Oh, but his resolve was slipping.
Bea drew several steps closer to him. “Although most people bow eagerly to your coronet, there are limits to its influence, your grace, and I am certain convincing a man to admit to incriminating evidence is an inevitable boundary. It is up to us to uncover the truth, and the only way we can do that is to break into the bank and examine its operation for ourselves. Given your vast knowledge of financial matters and the deft way you handle your own accounts, I am sure you will spot the impropriety in a matter of minutes.”
“Now you are trying to flatter me,” he said accusingly.
She made no effort to deny it. “But only because you make it easy by excelling at so many things. If you weren’t quite so impressive, your grace, I would be reduced to less dignified methods.”
Curiously, he tilted his head and asked what could be less dignified than blatant flummery.
“Salaciously insinuating that the sooner we identify Mr. Réjane’s killer, the sooner we may resume our tour of the house,
starting with the library,” she said mildly. “Fortunately, your excess of accomplishments spares me the necessity of such debased innuendo.”
But Kesgrave, whose eyes sparked with heat at the mention of the library, observed that his own opinion of himself had taken a sharp tumble recently. “For one thing, I am far too easily manipulated by my wife.”
Because it was all still just a little too difficult to fully comprehend—dull Beatrice Hyde-Clare ensnaring the impossibly handsome and excessively imperious Duke of Kesgrave—she assured him he need only wait a short interval and the weakness would pass. But Kesgrave, clearly convinced the affliction was permanent, sighed with a hint of weariness and said with firm decisiveness that it would not.
Chapter Eighteen
As the Harpers had made the strategic mistake of locating their fictional theater in a well-populated city in reasonable proximity to London, Bea suggested that the Erskines reside much farther afield—in the upper-north corner of Scotland.
“The county of Caithness has two municipalities of significant size, Wick and Thurso,” she explained, their coach lurching slightly to the left as they turned onto Catherine Street en route to Mayhew & Co. “The former has a thriving herring industry, so I suggest we hail from the latter. We are far less likely to meet anyone who grew up in Thurso. Now do let me hear your Scottish brogue, Kesgrave, bearing in mind, of course, that the Highlands dialect is slightly different from the Lowlands’ because it is more phonologically informed by a Gaelic substratum.”

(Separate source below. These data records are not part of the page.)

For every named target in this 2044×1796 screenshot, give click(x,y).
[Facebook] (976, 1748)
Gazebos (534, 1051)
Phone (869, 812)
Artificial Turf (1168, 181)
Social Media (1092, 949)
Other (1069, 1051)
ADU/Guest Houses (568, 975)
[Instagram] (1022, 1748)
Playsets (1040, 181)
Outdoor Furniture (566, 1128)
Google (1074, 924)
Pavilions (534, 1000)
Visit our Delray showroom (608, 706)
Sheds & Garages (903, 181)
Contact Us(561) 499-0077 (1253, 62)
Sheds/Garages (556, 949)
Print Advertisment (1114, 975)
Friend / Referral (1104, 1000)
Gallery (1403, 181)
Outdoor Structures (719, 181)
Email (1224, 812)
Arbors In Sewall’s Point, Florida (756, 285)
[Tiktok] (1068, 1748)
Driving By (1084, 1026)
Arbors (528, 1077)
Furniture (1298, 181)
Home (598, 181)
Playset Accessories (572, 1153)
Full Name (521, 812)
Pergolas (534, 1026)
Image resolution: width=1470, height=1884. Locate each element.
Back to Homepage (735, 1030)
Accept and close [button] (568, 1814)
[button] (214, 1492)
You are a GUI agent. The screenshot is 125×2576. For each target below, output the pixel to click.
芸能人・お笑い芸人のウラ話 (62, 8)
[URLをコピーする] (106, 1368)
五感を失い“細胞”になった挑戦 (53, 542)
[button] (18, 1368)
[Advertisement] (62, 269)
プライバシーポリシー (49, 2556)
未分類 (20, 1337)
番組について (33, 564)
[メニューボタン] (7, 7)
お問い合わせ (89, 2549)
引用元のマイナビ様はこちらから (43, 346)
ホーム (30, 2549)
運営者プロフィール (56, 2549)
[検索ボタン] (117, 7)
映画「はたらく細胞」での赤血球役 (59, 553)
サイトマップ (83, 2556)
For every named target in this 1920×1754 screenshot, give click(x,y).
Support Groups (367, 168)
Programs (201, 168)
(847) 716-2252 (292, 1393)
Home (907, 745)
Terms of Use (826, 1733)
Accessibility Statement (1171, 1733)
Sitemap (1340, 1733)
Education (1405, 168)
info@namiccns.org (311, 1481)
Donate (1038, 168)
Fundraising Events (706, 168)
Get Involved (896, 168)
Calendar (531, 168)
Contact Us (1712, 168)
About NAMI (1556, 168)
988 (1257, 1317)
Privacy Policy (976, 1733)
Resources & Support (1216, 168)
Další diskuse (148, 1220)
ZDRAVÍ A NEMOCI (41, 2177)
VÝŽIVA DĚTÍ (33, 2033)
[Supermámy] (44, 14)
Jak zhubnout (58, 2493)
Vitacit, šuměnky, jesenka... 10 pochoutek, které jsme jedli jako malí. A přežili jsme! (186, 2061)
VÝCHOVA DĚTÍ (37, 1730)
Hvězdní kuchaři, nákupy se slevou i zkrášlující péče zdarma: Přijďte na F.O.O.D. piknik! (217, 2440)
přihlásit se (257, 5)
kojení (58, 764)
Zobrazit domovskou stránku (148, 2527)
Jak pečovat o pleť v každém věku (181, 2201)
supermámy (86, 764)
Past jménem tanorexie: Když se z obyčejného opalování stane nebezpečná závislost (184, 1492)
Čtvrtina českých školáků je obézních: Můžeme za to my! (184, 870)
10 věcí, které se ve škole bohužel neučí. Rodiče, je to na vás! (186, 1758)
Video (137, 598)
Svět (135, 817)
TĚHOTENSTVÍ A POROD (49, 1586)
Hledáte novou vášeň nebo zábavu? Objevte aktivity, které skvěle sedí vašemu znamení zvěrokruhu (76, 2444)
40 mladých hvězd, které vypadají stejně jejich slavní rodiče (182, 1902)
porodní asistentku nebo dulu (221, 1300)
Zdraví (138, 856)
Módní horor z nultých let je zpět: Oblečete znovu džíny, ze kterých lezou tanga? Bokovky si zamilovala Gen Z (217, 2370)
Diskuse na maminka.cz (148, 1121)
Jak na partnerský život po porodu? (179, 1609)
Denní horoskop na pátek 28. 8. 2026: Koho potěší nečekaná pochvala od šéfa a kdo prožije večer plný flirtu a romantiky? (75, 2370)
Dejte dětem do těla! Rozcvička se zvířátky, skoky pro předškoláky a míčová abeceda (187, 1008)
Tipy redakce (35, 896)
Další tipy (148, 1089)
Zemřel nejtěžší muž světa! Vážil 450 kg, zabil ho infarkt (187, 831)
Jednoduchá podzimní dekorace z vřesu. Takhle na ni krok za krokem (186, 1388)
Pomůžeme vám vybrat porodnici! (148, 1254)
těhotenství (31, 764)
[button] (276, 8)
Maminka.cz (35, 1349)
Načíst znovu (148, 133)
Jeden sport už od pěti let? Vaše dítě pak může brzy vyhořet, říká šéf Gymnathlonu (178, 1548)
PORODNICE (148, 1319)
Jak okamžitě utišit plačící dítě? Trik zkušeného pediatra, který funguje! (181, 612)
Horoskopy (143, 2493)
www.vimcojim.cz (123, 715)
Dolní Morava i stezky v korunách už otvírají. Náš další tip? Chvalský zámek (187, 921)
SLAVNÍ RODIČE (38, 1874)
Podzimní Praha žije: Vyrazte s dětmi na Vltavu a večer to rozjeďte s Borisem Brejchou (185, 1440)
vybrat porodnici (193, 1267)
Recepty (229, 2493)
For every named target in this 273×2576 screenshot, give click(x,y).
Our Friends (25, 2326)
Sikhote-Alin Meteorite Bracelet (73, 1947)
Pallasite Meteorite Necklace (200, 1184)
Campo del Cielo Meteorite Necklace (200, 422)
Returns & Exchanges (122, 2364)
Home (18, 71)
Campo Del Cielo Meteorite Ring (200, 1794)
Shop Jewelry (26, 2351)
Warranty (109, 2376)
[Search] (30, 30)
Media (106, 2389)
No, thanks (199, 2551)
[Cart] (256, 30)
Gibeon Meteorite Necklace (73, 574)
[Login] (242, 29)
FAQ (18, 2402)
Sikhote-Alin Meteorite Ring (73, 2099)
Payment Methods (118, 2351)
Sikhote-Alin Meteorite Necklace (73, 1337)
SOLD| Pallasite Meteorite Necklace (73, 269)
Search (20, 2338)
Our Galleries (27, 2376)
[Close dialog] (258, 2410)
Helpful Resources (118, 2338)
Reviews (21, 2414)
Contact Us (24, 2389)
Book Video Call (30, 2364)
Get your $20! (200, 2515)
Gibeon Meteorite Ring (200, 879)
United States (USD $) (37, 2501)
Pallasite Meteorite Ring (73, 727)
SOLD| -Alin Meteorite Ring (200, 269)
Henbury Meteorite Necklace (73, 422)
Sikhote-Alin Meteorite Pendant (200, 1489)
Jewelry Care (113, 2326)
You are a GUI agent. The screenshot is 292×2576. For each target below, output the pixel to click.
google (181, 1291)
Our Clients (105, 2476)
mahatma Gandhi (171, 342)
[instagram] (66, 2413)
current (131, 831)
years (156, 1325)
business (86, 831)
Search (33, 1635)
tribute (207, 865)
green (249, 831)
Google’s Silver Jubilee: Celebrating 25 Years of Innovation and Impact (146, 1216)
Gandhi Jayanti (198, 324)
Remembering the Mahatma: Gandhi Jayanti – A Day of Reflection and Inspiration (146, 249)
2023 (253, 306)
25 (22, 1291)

Kesgrave, his lips twitching with familiar amusement, reminded his wife that there was no need for them to assume false identities. “We will stride into the bank as the Duke and Duchess of Kesgrave and announce that we would like to deposit funds in a new account.”
Bea, whose opinion of his plan had not improved upon repetition, pointed out yet again how foolish it was to act with such blatancy. “The clerk will know at once something havey-cavey is going on when two such august personages purport to step into their bank on a Sunday afternoon to personally open an account.”